Report back the lines in this listing that carry the string "agent".

-=-=-

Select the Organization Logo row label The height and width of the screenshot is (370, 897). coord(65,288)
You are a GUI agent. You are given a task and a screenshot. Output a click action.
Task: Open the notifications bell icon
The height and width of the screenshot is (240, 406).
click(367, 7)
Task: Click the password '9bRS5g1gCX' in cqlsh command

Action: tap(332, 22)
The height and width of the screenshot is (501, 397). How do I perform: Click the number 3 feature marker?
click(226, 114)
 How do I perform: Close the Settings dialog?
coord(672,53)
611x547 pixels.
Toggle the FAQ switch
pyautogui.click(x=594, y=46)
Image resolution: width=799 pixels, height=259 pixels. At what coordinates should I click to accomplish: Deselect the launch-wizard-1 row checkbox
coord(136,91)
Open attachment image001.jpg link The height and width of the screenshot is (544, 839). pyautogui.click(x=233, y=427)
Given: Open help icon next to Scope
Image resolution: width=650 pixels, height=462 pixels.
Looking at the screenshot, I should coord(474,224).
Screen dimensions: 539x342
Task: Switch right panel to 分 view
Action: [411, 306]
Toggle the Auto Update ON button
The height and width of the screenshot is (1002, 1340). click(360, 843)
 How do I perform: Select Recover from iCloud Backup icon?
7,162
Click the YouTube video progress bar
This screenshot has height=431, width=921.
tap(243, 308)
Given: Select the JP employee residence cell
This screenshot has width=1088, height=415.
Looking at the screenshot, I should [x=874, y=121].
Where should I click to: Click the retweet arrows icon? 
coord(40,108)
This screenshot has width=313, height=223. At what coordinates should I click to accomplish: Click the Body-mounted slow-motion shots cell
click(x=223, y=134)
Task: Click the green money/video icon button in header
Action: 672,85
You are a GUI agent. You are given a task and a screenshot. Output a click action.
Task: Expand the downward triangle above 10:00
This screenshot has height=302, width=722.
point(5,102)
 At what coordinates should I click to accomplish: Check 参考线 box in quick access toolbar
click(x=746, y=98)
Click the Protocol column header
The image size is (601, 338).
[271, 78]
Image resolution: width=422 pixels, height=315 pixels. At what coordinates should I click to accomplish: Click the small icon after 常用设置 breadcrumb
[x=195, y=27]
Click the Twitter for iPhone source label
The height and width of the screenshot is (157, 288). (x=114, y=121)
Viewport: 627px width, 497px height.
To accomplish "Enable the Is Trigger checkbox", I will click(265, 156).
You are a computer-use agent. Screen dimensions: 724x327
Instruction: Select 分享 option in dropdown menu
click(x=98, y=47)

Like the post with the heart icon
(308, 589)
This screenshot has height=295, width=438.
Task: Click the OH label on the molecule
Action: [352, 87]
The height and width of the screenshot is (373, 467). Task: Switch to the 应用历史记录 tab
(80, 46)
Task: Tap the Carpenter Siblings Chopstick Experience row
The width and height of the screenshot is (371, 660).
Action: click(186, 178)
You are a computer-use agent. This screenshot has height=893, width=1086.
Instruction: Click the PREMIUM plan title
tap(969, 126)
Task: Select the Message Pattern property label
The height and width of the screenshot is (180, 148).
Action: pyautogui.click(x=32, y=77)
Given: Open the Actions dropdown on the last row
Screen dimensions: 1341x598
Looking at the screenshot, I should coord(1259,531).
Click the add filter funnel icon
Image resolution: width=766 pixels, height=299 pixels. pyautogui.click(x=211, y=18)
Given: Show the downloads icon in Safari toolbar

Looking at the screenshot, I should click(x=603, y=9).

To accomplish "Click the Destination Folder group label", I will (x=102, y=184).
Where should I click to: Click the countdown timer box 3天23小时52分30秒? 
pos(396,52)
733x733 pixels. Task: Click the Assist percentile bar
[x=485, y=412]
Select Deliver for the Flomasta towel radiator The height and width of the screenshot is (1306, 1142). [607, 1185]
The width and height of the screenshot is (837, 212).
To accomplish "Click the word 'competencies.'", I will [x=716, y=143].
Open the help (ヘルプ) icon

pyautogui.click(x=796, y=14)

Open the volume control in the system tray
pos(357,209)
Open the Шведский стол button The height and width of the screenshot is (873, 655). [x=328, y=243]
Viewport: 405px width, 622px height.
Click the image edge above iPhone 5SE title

-=-=-

→ **Answer section**:
You are a GUI agent. You are given a task and a screenshot. Output a click action.
You are a GUI agent. You are given a task and a screenshot. Output a click action.
You are a computer-use agent. Screen dimensions: 724x327
You are a computer-use agent. This screenshot has height=893, width=1086.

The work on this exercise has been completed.